The Government's education reforms are aimed at increasing and broadening the education base of the whole nation. They are clearly aimed at encouraging our young people to participate more in education at secondary and, hopefully, later at tertiary level. More than $70m is being spent on a national program to make staying at school an attractive alternative to seeking work that is not yet there. The Government's program of computer education and awareness in schools will further increase the skill levels of this nation. There are substantial increases in student and family assistance schemes. An extra 3,000 student places in universities and colleges of advanced education have been funded. The Curriculum Development Centre has been reactivated. Programs are being put into operation to encourage mature age Aboriginals to seek teaching qualifications. Special attention has been paid to the technical and further education sector. The Government is seeking to improve the ability of TAFE to cater for the education and training needs of our 15-to 24-year olds. TAFE is a very important sector in our economic recovery in building up our skill levels.

In deliverance of a pre-election promise, there has been a return to retrospective cost supplementation for funding of tertiary institutions. This retrospective cost supplementation will allow more stability, more rational planning and safer budgeting for our universities and tertiary institutes. The prospective funding arrangement introduced by the Fraser Government in 1982 was a cheap exercise in passing the buck-or, more correctly, a cheap exercise in not passing the bucks to our tertiary institutes.

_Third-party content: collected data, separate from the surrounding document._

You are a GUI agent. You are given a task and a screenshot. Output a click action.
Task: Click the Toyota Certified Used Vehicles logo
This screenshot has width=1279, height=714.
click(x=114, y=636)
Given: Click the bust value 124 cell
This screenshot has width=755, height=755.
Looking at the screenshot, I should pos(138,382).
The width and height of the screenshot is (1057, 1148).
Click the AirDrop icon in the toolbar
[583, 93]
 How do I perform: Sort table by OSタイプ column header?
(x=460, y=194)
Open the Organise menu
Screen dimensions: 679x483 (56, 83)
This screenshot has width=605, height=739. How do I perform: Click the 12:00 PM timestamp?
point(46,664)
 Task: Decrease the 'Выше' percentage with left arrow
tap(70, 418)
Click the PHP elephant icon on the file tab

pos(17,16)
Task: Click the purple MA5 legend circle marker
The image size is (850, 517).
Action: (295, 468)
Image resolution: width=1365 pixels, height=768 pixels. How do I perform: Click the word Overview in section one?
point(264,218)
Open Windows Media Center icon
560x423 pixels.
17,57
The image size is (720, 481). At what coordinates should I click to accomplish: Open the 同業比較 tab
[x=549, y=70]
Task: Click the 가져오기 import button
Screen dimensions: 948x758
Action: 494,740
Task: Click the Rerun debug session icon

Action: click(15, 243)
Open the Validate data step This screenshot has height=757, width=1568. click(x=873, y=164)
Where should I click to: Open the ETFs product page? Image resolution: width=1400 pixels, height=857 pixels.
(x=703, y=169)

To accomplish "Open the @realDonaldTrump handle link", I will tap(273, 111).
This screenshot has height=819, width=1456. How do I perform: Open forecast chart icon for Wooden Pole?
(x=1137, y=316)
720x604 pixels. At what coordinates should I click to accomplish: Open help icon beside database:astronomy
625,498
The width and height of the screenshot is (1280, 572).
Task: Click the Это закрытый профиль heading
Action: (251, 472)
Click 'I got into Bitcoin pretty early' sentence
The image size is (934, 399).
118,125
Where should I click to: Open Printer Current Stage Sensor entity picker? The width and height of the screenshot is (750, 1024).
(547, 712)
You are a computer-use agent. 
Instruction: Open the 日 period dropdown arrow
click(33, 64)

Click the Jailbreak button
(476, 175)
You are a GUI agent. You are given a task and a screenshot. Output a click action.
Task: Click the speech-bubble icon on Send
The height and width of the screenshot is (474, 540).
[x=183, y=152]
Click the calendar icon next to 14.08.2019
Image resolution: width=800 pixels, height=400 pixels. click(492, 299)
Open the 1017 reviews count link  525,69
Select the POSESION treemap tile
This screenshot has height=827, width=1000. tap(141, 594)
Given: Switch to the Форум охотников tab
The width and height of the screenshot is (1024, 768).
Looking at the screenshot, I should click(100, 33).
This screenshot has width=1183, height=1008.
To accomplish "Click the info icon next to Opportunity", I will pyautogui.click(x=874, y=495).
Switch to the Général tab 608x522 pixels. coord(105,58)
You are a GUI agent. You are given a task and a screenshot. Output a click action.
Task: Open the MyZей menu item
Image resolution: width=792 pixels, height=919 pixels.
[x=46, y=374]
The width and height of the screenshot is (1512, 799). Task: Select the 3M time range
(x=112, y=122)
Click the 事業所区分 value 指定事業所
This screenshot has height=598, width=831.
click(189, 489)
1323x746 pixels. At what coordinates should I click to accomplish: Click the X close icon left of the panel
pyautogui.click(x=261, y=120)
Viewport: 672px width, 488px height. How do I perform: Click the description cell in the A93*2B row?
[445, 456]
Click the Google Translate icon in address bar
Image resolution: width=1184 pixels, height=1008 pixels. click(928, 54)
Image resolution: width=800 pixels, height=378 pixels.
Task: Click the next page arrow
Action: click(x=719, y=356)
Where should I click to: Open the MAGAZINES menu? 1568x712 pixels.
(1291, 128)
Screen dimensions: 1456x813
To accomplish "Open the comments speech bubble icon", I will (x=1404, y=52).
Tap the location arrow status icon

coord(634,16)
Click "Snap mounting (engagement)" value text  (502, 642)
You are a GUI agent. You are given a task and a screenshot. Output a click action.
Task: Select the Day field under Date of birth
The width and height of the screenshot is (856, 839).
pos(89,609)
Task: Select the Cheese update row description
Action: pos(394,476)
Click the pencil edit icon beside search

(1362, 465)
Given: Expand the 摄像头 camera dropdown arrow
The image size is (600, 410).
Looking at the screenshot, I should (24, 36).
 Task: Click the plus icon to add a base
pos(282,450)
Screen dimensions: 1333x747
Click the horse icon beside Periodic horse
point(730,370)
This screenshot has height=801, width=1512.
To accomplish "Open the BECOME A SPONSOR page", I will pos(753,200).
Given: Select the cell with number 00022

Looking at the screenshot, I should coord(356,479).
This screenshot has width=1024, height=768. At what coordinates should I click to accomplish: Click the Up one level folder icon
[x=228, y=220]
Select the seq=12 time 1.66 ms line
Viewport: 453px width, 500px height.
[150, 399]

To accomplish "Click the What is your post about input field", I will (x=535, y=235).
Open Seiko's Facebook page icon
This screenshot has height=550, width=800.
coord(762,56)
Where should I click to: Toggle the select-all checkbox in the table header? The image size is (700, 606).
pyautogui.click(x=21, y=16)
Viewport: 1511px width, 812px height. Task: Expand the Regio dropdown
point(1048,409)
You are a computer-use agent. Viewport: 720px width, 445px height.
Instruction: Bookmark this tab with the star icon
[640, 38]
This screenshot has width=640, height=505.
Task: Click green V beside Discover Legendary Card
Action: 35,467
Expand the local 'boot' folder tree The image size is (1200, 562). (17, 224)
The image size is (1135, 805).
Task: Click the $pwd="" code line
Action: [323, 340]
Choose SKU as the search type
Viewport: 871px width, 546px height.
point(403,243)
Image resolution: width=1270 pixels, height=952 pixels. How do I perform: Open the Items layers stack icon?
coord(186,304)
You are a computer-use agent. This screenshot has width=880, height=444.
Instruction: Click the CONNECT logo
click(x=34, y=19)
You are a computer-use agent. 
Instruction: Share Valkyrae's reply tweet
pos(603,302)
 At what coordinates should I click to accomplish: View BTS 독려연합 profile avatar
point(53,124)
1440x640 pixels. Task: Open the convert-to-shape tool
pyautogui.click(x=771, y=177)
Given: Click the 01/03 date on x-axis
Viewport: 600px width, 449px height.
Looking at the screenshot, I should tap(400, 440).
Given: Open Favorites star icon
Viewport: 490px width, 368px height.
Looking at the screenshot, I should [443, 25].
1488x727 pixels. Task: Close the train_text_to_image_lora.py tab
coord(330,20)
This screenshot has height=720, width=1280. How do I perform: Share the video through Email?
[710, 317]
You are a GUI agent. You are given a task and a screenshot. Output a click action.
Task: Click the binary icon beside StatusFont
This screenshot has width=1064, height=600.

On top of these educational initiatives, the upgrading of the Office of Youth Affairs to divisional status has clearly signalled the great importance that the Australian Labor Government puts on this hitherto Cinderella section of government and policy.

I have many involvements with youth groups in my electorate of Diamond Valley and in the non-government youth work sector in general. I can tell this House that they greatly appreciate the role of this Government in its concern for young people and their problems. There have been substantial increases in funding to the youth affairs area in this Budget, but people are looking beyond the dollars. They are looking at a government that has not only put its money where its mouth is but is also prepared to listen to the needs of young people, to the attitudes of young people, and to consider the alternatives for young people.

We had better listen to these young people. We had better empower them, and enact laws that will give them power in this society. They will be the ones pushing our wheel chairs, looking after our nursing homes, in charge of our life support systems and possibly coming into this House and talking about euthenasia . I think we had better start listening to them pretty soon. The young people of Australia want to be involved in the forces that are shaping their lives.

I am proud to be a member of the Government and proud to be working with Ministers such as the Minister for Employment and Industrial Relations and the Minister for Education and Youth Affairs (Senator Ryan)-people who are concerned about young people and the quality of life options available to them. Any reasonable person who looks at this Government's policies, Budget and action in employment, training, education and youth affairs will agree with me when I say that the Government is going the right way to raise the employment, training, education and skill levels of this country. I put this quotation at the opening of my speech:

The nation that has the most schools has the future.

I believe that could be refined to say: 'The nation that is the most educated has the future.' That is what this Government is doing-making sure that all Australians have an education and a future.